Cardiomyocyte-derived OTUD7B promotes cardiac hypertrophy by deubiquitinating SERCA2a.

Rationale: Pathological cardiac hypertrophy, triggered by persistent neurohumoral or hemodynamic stress, is a key precursor of ventricular dysfunction and heart failure. Deubiquitinating enzymes (DUBs) have emerged as critical regulators of cardiovascular biology. This study examined the function of a DUB, ovarian tumor domain-containing 7B (OTUD7B), in cardiac hypertrophy. Methods: Cardiomyocyte-specific OTUD7B knockout and overexpression mouse models were generated to evaluate myocardial hypertrophy and cardiac dysfunction in response to angiotensin II (Ang II) infusion or transverse aortic constriction (TAC). Quantitative ubiquitinome analysis, site-directed mutagenesis, and co-immunoprecipitation assays were performed to explore the substrate and mechanism of OTUD7B. Results: Transcriptomic and experimental validation demonstrated that cardiomyocyte OTUD7B was increased in hypertrophic hearts of both humans and mice. Cardiomyocyte-specific deletion of OTUD7B significantly mitigated angiotensin II (Ang II)- and transverse aortic constriction (TAC)-induced cardiac hypertrophy and dysfunction in mice. Mechanistically, quantitative ubiquitinome analysis identified sarcoplasmic/endoplasmic reticulum Ca(2+) ATPase 2a (SERCA2a) as a direct substrate of OTUD7B. OTUD7B bound to SERCA2a and removed K63-linked ubiquitin at K628 through its catalytic site C194. This deubiquitination promoted SERCA2a-phospholamban (PLN) interaction, thereby restricting SERCA2a activity in Ca²⁺ handling and driving hypertrophic response in cardiomyocytes.

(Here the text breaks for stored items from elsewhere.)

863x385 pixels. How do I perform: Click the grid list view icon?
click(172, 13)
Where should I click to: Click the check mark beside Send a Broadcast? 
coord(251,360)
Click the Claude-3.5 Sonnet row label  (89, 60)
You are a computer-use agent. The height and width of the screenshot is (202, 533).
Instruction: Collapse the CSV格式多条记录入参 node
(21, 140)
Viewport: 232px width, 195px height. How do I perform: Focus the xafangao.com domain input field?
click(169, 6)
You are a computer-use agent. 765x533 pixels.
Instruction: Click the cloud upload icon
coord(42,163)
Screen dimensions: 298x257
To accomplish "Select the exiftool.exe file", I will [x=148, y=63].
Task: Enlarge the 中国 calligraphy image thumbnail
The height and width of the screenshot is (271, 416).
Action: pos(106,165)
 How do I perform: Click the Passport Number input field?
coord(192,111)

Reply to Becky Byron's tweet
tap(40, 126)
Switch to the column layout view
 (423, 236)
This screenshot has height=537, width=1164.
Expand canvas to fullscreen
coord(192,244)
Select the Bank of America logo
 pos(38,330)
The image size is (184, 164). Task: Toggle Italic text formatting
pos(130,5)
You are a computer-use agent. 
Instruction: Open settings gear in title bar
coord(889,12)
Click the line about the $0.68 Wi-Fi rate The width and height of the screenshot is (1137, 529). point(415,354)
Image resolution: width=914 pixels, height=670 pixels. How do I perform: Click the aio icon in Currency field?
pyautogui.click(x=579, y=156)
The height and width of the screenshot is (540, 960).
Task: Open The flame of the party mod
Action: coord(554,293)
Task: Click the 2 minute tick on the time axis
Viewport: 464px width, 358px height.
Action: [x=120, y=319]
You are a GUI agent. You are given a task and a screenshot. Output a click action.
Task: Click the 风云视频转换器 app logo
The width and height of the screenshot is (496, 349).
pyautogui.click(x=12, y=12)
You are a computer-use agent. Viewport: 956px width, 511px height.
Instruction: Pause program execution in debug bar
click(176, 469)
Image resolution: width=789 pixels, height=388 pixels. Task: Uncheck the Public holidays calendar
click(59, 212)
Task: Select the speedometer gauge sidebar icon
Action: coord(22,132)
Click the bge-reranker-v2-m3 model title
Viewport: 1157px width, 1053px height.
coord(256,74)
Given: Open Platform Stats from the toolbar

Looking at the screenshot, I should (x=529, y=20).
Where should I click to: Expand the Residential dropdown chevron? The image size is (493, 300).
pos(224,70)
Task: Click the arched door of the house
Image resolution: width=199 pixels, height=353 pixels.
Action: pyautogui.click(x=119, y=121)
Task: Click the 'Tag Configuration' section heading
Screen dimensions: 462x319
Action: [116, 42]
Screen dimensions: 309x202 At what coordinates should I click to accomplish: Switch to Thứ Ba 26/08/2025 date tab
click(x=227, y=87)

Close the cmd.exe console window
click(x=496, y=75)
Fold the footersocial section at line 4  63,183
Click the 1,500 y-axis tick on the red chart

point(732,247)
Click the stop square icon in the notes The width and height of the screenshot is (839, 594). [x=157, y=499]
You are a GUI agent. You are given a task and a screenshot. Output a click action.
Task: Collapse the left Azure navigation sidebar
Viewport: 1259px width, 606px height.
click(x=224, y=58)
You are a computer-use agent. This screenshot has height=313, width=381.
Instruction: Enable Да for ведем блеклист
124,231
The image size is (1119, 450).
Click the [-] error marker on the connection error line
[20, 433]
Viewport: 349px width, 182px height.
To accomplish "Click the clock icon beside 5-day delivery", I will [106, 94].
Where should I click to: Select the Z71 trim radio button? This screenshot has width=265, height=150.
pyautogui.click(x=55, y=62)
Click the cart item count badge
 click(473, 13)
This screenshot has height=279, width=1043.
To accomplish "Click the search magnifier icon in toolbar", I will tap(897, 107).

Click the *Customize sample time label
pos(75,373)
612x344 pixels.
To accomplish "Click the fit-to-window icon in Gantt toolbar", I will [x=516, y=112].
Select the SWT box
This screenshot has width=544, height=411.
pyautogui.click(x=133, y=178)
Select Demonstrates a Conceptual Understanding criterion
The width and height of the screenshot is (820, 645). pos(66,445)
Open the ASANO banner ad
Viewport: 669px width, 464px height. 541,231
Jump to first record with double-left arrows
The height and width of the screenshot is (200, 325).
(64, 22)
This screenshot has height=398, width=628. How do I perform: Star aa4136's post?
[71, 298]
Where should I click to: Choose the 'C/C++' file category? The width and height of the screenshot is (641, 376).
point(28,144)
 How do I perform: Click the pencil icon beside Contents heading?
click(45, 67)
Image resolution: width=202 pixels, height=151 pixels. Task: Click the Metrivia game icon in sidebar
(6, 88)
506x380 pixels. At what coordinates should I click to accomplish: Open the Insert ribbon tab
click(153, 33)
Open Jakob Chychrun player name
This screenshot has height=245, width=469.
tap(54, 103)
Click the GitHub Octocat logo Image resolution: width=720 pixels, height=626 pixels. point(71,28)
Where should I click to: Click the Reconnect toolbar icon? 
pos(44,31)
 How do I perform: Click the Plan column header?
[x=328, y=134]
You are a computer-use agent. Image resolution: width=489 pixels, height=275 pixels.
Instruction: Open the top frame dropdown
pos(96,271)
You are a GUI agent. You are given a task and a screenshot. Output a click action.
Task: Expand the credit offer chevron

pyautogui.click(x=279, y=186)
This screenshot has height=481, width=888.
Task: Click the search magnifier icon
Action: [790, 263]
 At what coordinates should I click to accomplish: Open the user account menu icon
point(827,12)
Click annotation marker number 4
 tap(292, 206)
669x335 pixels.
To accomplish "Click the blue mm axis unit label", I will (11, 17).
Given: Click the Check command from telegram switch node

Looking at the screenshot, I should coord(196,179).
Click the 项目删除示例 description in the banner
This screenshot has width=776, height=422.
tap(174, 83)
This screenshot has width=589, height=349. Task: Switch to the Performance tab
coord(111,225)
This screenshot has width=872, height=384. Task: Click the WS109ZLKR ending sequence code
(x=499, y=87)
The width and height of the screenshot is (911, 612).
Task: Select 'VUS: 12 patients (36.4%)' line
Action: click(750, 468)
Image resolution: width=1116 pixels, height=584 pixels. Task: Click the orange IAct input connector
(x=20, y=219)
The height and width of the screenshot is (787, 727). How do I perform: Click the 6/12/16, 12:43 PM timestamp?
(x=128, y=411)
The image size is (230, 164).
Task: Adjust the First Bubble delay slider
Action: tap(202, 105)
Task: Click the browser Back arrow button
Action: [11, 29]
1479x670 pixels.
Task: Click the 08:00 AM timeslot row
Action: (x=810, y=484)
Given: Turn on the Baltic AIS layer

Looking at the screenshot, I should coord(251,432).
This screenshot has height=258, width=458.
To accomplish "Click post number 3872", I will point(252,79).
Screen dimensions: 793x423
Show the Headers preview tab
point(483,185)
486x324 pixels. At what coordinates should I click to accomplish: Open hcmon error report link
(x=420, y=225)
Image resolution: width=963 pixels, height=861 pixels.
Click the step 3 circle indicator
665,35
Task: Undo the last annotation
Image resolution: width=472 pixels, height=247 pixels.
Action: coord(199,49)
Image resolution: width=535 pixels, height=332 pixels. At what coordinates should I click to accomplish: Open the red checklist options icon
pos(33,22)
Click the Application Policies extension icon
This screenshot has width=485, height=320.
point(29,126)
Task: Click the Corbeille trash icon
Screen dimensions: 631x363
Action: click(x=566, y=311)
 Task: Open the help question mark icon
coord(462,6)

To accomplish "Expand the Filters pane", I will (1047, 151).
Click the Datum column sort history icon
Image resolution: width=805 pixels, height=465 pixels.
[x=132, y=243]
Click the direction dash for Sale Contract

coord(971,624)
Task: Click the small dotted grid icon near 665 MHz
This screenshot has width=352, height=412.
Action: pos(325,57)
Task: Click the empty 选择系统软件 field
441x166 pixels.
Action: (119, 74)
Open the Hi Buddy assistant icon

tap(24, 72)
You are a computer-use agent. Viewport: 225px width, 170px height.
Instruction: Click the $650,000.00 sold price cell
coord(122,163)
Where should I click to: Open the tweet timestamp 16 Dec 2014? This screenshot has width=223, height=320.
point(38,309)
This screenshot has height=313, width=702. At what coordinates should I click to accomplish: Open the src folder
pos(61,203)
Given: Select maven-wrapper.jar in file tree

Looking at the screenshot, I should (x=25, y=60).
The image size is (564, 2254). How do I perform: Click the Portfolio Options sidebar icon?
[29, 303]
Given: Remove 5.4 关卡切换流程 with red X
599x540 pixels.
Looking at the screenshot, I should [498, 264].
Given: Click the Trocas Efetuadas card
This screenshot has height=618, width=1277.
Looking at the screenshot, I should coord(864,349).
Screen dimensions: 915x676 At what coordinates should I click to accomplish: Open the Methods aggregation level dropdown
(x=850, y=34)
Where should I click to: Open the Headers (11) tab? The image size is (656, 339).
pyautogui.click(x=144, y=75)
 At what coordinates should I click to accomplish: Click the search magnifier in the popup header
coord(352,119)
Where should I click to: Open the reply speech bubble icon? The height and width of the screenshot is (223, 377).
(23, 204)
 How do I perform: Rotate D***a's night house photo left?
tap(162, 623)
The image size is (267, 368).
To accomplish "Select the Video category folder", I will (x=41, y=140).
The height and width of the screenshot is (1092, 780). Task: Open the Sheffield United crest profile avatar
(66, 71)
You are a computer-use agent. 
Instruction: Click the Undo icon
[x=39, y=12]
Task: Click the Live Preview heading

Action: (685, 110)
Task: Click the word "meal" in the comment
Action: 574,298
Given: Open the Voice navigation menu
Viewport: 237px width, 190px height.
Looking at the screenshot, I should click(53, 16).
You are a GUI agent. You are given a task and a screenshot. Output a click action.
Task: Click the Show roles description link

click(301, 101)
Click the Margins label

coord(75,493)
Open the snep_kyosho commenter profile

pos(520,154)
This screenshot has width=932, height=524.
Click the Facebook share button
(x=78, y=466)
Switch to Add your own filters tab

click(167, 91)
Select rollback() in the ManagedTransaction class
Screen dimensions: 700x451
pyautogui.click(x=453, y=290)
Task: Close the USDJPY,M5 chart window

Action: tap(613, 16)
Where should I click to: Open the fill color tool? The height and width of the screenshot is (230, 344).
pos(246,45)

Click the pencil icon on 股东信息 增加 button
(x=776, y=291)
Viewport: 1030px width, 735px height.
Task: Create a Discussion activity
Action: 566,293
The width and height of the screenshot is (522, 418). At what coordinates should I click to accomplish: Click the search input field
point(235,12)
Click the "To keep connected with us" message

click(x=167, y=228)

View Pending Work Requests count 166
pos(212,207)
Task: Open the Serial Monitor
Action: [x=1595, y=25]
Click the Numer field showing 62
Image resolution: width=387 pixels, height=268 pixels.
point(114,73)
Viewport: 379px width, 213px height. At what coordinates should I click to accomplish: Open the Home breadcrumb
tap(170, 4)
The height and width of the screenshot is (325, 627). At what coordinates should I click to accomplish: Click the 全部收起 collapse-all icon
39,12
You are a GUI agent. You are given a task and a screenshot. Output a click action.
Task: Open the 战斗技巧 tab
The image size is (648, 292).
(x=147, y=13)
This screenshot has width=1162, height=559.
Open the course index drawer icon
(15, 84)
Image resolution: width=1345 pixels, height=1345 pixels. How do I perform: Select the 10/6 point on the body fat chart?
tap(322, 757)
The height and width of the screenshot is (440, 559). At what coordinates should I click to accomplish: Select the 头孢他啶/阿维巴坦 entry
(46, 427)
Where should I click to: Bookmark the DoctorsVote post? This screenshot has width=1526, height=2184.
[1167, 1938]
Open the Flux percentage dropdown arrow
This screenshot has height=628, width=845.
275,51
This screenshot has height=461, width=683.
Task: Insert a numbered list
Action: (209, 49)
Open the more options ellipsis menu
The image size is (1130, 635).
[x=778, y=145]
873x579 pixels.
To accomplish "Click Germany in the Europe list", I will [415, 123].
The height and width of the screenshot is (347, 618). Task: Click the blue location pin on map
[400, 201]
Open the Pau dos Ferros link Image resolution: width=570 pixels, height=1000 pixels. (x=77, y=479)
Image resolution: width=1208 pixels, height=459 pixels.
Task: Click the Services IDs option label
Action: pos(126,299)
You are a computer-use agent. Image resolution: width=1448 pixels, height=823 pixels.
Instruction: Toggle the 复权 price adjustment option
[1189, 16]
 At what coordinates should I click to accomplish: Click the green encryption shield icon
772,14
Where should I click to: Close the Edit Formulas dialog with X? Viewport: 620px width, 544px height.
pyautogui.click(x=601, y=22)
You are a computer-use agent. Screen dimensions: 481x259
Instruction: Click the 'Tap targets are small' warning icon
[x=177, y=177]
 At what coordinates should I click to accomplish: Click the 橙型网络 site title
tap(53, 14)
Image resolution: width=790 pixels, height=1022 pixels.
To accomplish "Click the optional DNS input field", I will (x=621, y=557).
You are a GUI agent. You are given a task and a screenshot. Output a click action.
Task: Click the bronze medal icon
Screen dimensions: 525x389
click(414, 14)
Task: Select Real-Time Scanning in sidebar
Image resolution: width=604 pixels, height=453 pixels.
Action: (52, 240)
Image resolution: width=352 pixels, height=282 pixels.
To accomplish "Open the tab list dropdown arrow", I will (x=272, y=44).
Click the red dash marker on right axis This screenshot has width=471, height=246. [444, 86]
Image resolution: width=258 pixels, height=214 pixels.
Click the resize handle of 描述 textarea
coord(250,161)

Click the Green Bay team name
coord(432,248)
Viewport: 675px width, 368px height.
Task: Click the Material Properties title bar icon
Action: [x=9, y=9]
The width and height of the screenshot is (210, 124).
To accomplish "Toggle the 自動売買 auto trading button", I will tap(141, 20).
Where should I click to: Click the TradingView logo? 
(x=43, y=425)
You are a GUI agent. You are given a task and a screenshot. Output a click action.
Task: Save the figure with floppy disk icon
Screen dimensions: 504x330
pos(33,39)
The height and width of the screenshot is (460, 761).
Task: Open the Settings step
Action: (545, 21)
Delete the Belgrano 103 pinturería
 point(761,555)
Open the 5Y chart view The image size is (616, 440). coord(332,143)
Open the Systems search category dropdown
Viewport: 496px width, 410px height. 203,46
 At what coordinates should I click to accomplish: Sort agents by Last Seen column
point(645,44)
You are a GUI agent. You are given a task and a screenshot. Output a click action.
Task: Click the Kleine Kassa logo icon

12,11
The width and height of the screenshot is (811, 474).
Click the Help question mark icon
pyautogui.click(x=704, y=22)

Moreover, cardiomyocyte-specific OTUD7B overexpression exacerbated TAC-induced cardiac hypertrophy and dysfunction by deubiquitinating SERCA2a at K628. Conclusions: This study defines a novel OTUD7B-SERCA2a regulatory axis and identifies OTUD7B as a promising therapeutic target for cardiac hypertrophy and dysfunction.